**Written task:** Return every line below that contains the word "Where".

(Lines for finding described items)
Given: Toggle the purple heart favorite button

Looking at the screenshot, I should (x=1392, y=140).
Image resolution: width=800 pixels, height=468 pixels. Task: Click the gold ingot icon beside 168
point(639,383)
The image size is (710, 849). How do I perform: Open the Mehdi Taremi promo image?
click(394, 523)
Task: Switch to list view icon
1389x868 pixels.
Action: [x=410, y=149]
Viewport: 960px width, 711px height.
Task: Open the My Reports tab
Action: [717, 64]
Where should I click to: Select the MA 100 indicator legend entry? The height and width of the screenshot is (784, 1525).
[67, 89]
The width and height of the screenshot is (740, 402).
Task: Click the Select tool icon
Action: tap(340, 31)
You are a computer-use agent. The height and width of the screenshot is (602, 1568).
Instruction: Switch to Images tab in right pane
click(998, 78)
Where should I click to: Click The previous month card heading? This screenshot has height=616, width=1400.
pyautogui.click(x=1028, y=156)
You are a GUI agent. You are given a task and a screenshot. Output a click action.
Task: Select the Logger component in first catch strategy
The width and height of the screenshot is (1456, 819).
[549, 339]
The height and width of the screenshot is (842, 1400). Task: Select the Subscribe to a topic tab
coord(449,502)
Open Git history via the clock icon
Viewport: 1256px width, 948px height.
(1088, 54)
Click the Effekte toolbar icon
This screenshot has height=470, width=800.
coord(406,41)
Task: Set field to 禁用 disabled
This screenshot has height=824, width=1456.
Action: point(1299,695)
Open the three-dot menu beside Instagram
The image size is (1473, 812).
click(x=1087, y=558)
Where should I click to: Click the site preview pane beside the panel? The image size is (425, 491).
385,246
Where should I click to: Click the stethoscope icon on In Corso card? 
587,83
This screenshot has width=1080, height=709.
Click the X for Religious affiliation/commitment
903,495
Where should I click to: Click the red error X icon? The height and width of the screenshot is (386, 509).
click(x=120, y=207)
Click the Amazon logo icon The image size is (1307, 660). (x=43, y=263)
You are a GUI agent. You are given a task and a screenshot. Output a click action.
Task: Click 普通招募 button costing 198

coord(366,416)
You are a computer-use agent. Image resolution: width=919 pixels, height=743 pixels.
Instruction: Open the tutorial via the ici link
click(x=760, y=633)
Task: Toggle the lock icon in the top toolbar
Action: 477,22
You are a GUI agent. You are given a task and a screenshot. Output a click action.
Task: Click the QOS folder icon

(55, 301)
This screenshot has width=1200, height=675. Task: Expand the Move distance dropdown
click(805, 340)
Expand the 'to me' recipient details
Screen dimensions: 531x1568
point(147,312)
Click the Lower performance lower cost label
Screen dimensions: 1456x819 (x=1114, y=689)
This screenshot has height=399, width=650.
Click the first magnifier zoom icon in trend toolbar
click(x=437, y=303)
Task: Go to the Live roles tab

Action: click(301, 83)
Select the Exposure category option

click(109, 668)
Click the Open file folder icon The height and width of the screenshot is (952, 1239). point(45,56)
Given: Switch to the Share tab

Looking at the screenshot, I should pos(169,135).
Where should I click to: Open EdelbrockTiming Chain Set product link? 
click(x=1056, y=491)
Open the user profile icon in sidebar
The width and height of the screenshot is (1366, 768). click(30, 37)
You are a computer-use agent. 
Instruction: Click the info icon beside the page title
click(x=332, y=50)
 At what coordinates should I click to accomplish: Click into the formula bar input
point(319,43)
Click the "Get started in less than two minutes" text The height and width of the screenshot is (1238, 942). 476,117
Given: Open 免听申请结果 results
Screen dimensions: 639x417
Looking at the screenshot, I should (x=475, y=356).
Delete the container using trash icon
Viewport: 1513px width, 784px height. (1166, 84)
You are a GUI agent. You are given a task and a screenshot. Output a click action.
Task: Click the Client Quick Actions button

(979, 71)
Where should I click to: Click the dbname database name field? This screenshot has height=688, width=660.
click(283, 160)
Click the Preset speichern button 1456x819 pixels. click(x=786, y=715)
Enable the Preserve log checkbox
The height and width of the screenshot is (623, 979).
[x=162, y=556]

**Task answer:**
Where should I click to: Select the MA 100 indicator legend entry? The height and width of the screenshot is (784, 1525).
Where should I click to: Click The previous month card heading? This screenshot has height=616, width=1400.
Where should I click to: Click the site preview pane beside the panel? The image size is (425, 491).
Where should I click to: Click the stethoscope icon on In Corso card? 
Where should I click to: Click the red error X icon? The height and width of the screenshot is (386, 509).
Where should I click to: Open EdelbrockTiming Chain Set product link? 
Where should I click to: Click the dbname database name field? This screenshot has height=688, width=660.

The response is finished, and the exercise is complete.